Mercado de delivery no Brasil
Hoje, o mercado brasileiro é dominado pela brasileira iFood. Recentemente, 99food e Rappi decidiram zerar taxas de serviço e mensalidade para restaurantes que se cadastrarem em suas plataformas. A isenção de custos com a a comissão tem o objetivo de atrair novos restaurantes, mas deixou o iFood — que cobra taxas entre 12% e 23% e domina o mercado — em uma posição desconfortável.
A decisão de zerar as comissões é vista como agressiva em termos de marketing, mas pode ser uma estratégia inviável financeiramente.
Em 2020, a Rappi chegou a pedir uma investigação no Conselho Administrativo de Defesa Econômica (Cade) contra o modelo de exclusividade adotado pela líder do setor, o que dificultava a competição. Hoje, o iFood faz 100 milhões de entregas por mês.
A 99, que oferece serviço de mobilidade e havia descontinuado seu serviço de entrega de refeições em 2023, anunciou em abril o lançamento da 99Food, com investimento de R$ 1 bilhão. Apesar de ter sido fundada no Brasil e anteriormente controlada por um grupo brasileiro, a 99 é agora controlada pela chinesa DiDi Chuxing, sendo uma subsidiária dela. Já a Rappi, de origem colombiana, anunciou um investimento de R$ 1,4 bilhão no Brasil até 2028.
Em 2022, depois de cinco anos, a Uber Eats decidiu encerrar as operações no país, com a Uber mantendo os serviços de transporte. A saída da empresa deixou o mercado de delivery de refeições sem um dos seus maiores concorrentes.
Bons olhos
A notícia da vinda da Meituan para o Brasil foi bem vista pela Associação Brasileira de Bares e Restaurantes (Abrasel), que avaliou positivamente o aumento da concorrência.
Antes da pandemia, 15% das casas faziam delivery e a participação no negócio era de 10%. Hoje, 80% das empresas fazem delivery e a participação passou para 20%. “É um canal que ganhou muita importância para a gente, se espalhou pelo setor como um todo e dobrou a participação no nosso faturamento”, disse o presidente executivo da Abrasel, Paulo Solmucci, ao Metrópoles.
Solmucci alegou que hoje, em um cenário de baixa competição, as empresas de refeição estão repassando os custos das comissões (as taxas) para o consumidor. “Então, o consumidor está pagando 20%, às vezes até mais, a mais do que ele pagaria na loja”, afirmou.

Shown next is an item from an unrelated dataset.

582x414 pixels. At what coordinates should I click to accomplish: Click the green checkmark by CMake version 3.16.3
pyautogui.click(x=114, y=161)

“Nós, enquanto Abrasel, estamos muito felizes, porque a gente saiu de um ambiente, há três meses, sem nenhuma concorrência e agora a gente está aí com um mercado potencialmente muito competitivo”, completou o presidente.
Por enquanto, além do iFood, só o Rappi está operando no país. A 99food começa na primeira semana de junho em Goiânia e há expectativa para o Meituan começar a operar em setembro de 2025.
Regulamentação
O governo Lula entregou à Câmara dos Deputados, em março de 2024, o projeto de lei complementar (PLP) que visa regulamentar o trabalho dos motoristas por aplicativo. No entanto, até hoje, a proposta não chegou nem a ser votada no plenário da Casa Legislativa onde começou a tramitar.

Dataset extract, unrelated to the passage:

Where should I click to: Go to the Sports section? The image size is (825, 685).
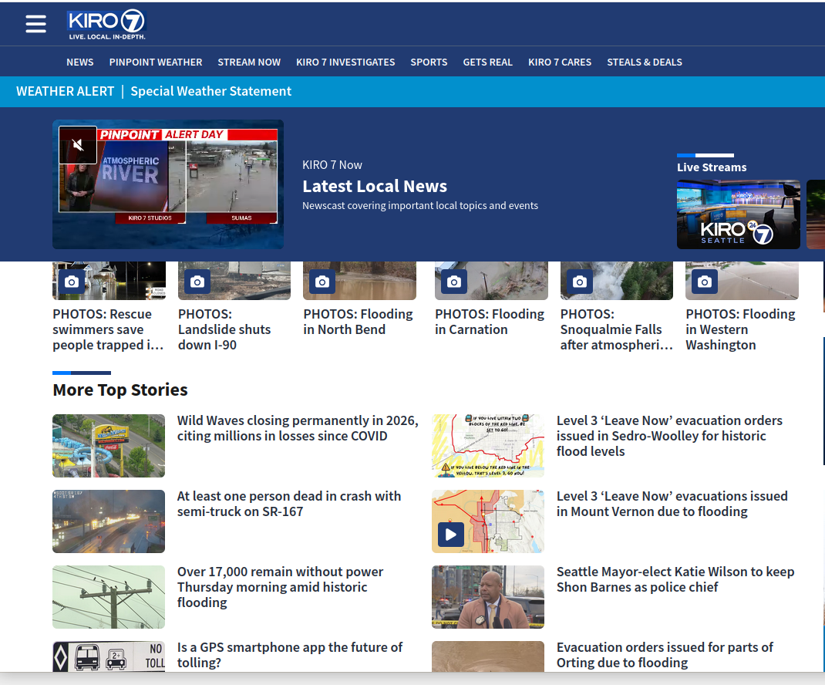pyautogui.click(x=429, y=62)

Além disso, o projeto trata apenas dos motoristas de aplicativo, e não entra na seara do serviço de delivery de refeições. O setor entende que o governo brasileiro poderia ter um papel mais proativo para balizar as regras do mercado, mas a percepção é de que as pautas não avançam por inação do próprio governo.

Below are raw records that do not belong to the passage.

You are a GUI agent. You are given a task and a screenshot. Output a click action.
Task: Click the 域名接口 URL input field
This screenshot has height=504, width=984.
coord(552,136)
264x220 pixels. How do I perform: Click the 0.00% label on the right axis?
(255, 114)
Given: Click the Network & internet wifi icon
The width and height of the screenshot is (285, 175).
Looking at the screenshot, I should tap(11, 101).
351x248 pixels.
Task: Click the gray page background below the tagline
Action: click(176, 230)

Em 2022, foi sancionada uma lei que determinava que a empresa de aplicativo de entrega contratasse seguro, sem franquia, em benefício do entregador, para cobrir acidentes ocorridos exclusivamente durante o período de retirada e entrega de produtos. As medidas previstas na lei, porém, só eram válidas durante a vigência da emergência em saúde pública decorrente da Covid-19.